SET PROBLEM: Revise the Half of a Yellow Sun description below: starting at "Thirteen-year-old Ugwu is" and stopping after "to one another.", write that stretch out again with "houseboy" changed to "servant".

A masterly, haunting novel from a writer heralded by The Washington Post Book World as “the 21st-century daughter of Chinua Achebe,” Half of a Yellow Sun recreates a seminal moment in modern African history: Biafra’s impassioned struggle to establish an independent republic in Nigeria and the chilling violence that followed. Published in 2006, Half of A Yellow Sun garnered numerous accolades and was awarded the Orange Prize for Fiction in 2007.
With astonishing empathy and the effortless grace of a natural storyteller, Chimamanda Ngozi Adichie weaves together the lives of three characters swept up in the turbulence of the decade.
Thirteen-year-old Ugwu is employed as a houseboy for a university professor full of revolutionary zeal. Olanna is the professor’s beautiful mistress, who has abandoned her life of privilege in Lagos for a dusty university town and the charisma of her new lover. And Richard is a shy young Englishman in thrall to Olanna’s twin sister, an enigmatic figure who refuses to belong to anyone. As Nigerian troops advance and they must run for their lives, their ideals are severely tested, as are their loyalties to one another.

EXTRACTED MATERIAL:
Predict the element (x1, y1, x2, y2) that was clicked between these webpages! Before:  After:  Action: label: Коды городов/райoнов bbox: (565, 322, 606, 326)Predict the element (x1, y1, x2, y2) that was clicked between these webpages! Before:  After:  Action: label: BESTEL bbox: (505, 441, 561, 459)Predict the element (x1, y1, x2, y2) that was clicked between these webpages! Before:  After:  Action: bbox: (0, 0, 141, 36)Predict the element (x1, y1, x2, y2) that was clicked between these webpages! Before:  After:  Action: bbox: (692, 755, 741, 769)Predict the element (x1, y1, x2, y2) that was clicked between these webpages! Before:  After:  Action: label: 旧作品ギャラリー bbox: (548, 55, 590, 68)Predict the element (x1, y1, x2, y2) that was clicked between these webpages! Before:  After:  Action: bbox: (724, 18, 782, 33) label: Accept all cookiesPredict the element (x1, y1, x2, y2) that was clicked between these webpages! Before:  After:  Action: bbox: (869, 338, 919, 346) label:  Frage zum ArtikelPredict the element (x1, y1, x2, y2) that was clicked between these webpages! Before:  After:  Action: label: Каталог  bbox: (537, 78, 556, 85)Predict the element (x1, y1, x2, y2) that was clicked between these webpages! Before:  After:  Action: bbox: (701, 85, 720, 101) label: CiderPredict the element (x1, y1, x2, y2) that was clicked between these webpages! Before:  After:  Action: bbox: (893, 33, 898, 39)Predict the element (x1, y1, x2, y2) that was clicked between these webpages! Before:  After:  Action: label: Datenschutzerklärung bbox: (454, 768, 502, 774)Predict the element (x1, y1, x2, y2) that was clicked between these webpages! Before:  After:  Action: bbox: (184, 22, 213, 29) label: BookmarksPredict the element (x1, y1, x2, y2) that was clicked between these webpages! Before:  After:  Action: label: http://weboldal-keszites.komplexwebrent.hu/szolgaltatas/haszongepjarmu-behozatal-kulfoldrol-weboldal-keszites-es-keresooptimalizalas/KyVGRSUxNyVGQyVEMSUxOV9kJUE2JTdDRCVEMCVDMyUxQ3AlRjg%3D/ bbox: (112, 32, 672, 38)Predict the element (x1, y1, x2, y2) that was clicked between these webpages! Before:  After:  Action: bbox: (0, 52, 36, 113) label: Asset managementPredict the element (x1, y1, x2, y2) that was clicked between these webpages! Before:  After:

RESPONSE TO THE TASK:
Thirteen-year-old Ugwu is employed as a servant for a university professor full of revolutionary zeal. Olanna is the professor’s beautiful mistress, who has abandoned her life of privilege in Lagos for a dusty university town and the charisma of her new lover. And Richard is a shy young Englishman in thrall to Olanna’s twin sister, an enigmatic figure who refuses to belong to anyone. As Nigerian troops advance and they must run for their lives, their ideals are severely tested, as are their loyalties to one another.